Cardio Round-up: Deep Learning Predicts Stent Problems?; Noise Pollution and the Heart; and More

Deep learning may be able to predict incomplete stent expansion, new research in JACC: Cardiovascular Interventions suggests. The research team, looking to develop pre-procedural IVUS-based models to predict stent underexpansion, examined a total of 618 coronary lesions in 618 patients undergoing PCI were randomly assigned to training and test sets. Stent areas predicted by the pre-procedural ICUS-based regression model significantly correlated with stent areas measured with IVUS post-stenting (r=0.802). There were significant correlations between predicted and measured minimal stent area (r=0.832) as well as predicted and measured total stent volume (r=0.958). “Deep-learning algorithms accurately predicted incomplete stent expansion,” the researchers wrote. “A data-driven approach may assist clinicians in making treatment decisions to avoid stent underexpansion as a preventable cause of stent failure.”

Noise pollution from transportation may be associated with aggravating some risk factors, leading to increased cardiovascular risk, results from a new review in Nature Reviews Cardiology reports. The research team, focused on the indirect, non-auditory effects of transportation news on overall cardiovascular health, reviewed epidemiological research on the effects of transportation noise on cardiovascular risk factors such as blood pressure, stress hormone levels, endothelia dysfunction, oxidative stress, NADPH oxidase 2 (NOX2) activity, nitric oxide synthase uncoupling, and vascular inflammation in mouse models. “Noise-induced stress increases cerebral oxidative stress and downregulates and uncouples neuronal nitric oxide synthase, providing a potential explanation for the observed retardation in the development of cognitive function (memory and learning) in children exposed to aircraft noise,” they wrote. “As the percentage of the population exposed to detrimental levels of transportation noise will rise again when the COVID pandemic is over, noise mitigation efforts and legislation to reduce noise are highly important for future public health.”

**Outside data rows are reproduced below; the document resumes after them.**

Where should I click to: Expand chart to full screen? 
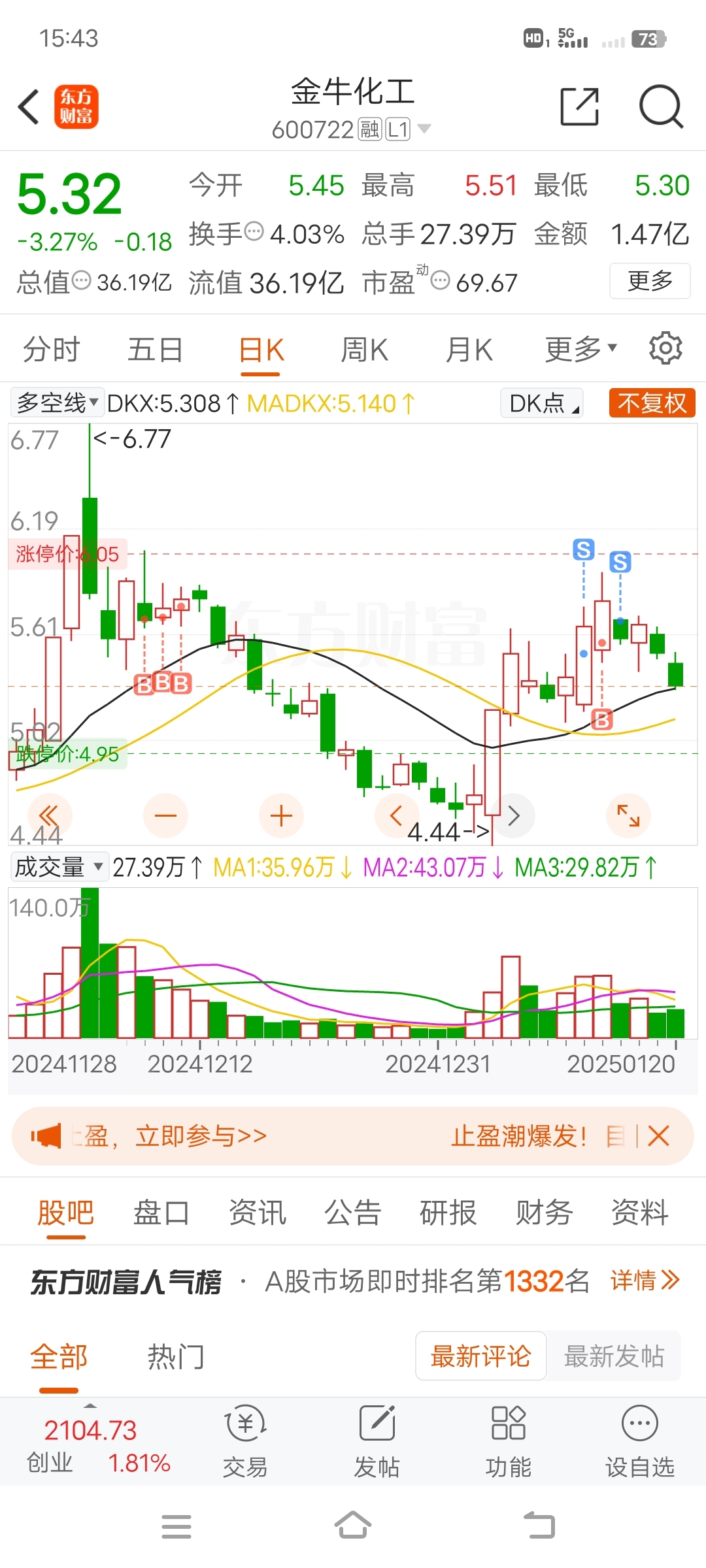(x=628, y=815)

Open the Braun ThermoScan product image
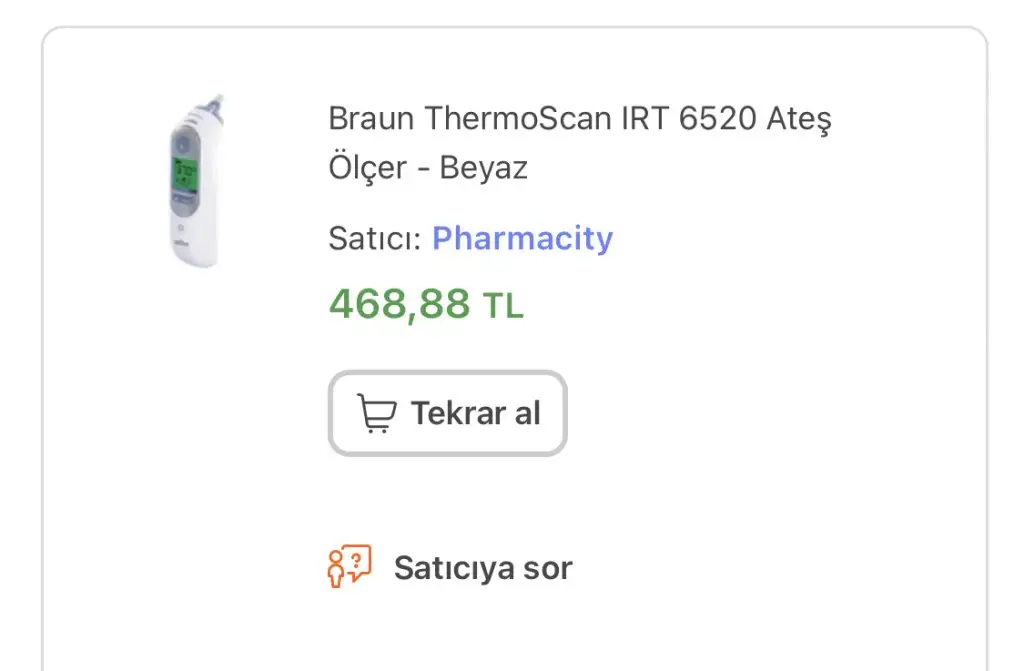[195, 180]
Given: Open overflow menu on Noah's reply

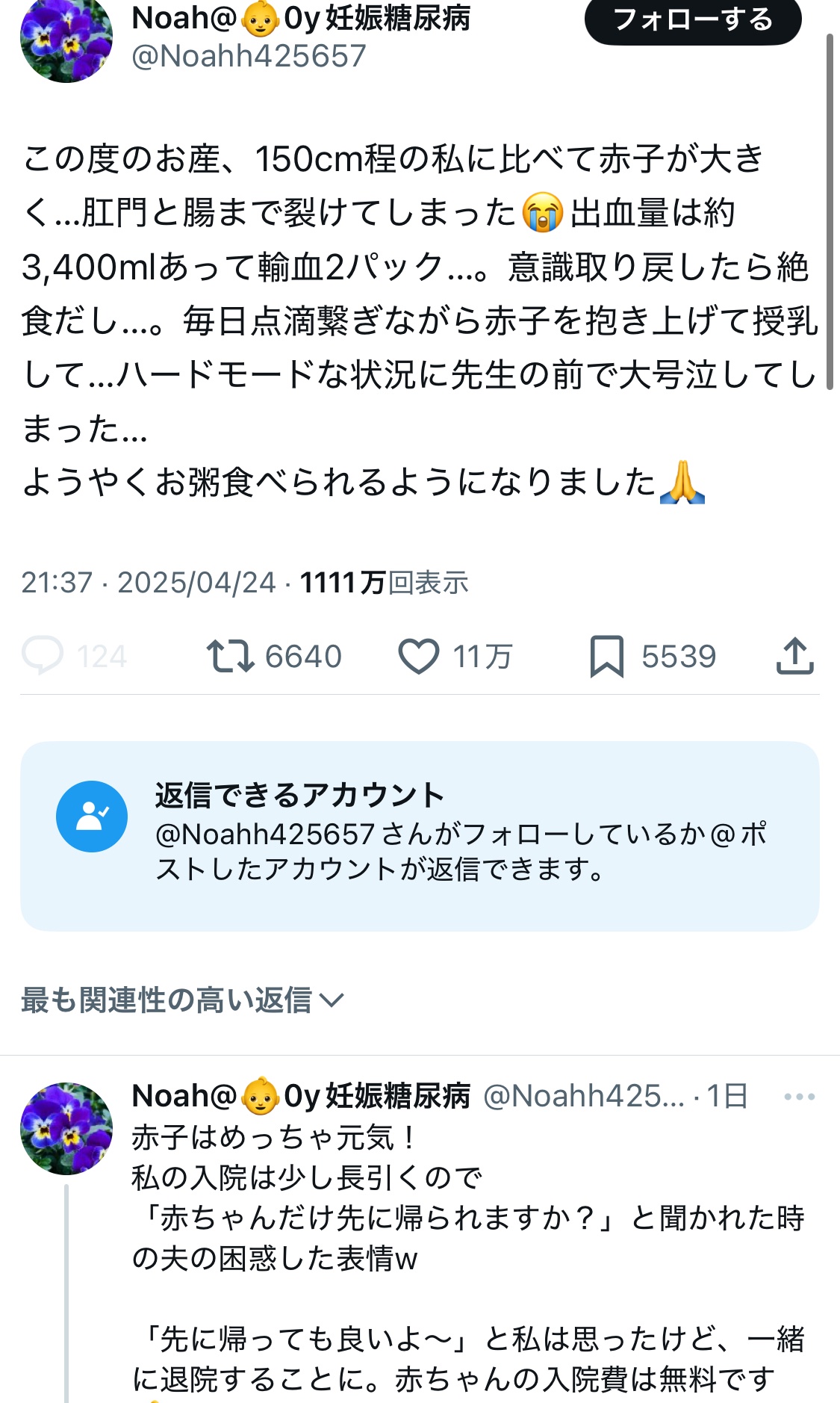Looking at the screenshot, I should coord(799,1097).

ICYMI: Health Canada is conducting a safety review into tofacitinib following reports that the drug may be associated with serious heart-related issues and cancer. According to Health Canada, the review follows the results of a long-term clinical trial conducted by Pfizer that assessed tofacitinib at two doses—5 mg and 10 mg, both twice a day—in patients aged ≥50 years with rheumatoid arthritis who have at least one cardiovascular risk factor.